ONE of the greatest contributions of the internet and social media is the democratization of access by people to information, not only as consumers, but also as its sources and content creators. Tragically, this blessing has turned into a curse when just practically anyone who knows how to Google search and has the audacity to claim expertise in the guise of just expressing an opinion has acquired a platform. Worse, and riding at the back of political polarization and blind idolatry, this breed of pseudo-experts has challenged and, armed with a huge army of followers, overwhelmed those who really have the credentials.

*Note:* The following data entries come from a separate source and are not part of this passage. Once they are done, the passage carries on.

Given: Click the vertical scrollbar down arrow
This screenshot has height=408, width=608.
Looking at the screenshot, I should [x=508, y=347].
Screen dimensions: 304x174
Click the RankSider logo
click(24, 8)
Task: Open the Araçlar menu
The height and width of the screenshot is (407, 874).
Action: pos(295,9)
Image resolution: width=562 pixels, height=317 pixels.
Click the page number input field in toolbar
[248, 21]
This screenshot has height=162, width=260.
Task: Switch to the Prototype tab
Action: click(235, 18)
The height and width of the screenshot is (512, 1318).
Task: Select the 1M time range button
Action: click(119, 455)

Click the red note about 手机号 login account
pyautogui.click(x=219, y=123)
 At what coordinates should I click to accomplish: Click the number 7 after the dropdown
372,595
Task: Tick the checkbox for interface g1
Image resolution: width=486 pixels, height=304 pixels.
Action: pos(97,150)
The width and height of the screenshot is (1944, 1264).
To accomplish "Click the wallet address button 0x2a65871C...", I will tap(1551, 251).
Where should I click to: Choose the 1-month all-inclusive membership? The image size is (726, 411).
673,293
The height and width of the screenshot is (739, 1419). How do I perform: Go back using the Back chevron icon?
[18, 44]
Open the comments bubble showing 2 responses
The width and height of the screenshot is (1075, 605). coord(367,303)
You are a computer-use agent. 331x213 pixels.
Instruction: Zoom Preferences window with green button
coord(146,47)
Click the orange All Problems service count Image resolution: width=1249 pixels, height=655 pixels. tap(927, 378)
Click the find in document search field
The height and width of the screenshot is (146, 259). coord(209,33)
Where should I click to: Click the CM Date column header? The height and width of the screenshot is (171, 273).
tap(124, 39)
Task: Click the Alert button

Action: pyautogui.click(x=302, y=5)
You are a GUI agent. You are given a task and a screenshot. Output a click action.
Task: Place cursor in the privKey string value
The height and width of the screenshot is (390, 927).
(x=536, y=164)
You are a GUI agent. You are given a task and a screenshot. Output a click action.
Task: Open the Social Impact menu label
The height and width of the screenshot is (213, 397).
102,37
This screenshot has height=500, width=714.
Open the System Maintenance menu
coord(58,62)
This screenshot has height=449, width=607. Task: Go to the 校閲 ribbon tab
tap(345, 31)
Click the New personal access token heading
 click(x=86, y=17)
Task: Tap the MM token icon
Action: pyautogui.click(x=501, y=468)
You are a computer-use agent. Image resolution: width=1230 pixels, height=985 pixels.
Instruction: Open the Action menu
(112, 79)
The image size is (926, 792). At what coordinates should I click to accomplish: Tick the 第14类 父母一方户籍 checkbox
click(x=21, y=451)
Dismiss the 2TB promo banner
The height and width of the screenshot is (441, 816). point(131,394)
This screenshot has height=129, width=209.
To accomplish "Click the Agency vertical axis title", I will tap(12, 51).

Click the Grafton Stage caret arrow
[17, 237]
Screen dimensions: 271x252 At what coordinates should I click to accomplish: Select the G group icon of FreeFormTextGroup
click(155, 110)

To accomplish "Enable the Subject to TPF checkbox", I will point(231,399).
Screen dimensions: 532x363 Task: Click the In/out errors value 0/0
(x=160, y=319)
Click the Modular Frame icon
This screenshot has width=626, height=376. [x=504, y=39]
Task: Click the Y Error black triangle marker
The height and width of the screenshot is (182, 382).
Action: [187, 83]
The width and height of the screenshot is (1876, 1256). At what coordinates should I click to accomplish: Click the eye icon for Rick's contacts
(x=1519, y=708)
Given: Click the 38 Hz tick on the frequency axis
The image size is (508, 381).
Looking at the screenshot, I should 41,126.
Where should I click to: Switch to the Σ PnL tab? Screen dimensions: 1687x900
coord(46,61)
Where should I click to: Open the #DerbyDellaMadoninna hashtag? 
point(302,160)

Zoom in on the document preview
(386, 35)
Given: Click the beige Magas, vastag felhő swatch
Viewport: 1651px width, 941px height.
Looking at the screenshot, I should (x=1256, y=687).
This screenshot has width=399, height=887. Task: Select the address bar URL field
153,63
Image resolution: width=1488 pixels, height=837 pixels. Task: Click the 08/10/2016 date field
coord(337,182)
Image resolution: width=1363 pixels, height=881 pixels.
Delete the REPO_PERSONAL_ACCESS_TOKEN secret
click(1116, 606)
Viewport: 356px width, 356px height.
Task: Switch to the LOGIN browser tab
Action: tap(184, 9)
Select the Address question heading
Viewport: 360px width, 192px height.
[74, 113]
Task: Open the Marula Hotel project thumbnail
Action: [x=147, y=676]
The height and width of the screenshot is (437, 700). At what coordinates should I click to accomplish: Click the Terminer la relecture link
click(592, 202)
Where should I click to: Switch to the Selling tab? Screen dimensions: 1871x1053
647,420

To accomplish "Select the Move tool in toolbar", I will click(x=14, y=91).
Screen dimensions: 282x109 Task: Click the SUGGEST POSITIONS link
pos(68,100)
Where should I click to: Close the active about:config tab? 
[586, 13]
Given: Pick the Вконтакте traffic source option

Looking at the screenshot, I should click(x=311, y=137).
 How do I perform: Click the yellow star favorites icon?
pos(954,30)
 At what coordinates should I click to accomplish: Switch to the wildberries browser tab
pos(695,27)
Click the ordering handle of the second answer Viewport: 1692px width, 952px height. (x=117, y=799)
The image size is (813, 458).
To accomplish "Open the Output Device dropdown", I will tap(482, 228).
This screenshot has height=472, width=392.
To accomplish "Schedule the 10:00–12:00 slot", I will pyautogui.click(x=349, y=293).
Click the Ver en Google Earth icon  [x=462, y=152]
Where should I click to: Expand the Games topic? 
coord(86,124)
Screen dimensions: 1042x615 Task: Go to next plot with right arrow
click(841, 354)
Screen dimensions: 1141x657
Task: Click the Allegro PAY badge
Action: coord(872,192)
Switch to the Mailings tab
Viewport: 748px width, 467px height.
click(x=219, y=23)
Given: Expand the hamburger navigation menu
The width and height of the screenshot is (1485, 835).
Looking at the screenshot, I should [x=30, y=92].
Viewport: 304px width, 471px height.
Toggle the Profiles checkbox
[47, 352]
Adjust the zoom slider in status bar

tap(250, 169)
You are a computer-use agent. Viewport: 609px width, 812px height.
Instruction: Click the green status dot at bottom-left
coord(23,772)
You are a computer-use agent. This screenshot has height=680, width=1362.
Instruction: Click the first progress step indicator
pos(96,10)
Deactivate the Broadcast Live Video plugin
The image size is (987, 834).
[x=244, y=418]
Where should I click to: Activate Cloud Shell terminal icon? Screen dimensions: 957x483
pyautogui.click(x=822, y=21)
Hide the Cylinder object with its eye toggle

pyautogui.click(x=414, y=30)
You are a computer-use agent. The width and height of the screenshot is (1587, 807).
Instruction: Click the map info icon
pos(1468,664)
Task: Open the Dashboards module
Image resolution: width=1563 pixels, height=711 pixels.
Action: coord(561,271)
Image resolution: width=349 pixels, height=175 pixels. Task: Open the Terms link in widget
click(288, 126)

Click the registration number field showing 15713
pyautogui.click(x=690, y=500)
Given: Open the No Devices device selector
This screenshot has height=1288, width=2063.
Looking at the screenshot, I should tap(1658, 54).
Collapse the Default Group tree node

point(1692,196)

There is a palpable anti-science, anti-profession agenda among many social media enablers. The sentiments of ordinary voices that have long been marginalized by elite institutions have attached their expressions to the agenda of political vendetta, as a form of payback, where formal degrees and credentials are devalued. In fact, suffixes that bestow professional titles have become markers for derision by the ordinary as essentially elitist and out of touch. It does not help that most universities have taken up contradictory and hostile positions in relation to a large swath of the masses. This structure of discursive cleaving found its clearest manifestation when pro-Duterte and pro-Marcos social media vloggers and their followers battled with professional academics who identified themselves as Duterte and Marcos critics. The academic universe was imaged as dressed in the color pink, and it did not help that this was reinforced by facades and gates of known universities that actually displayed the color.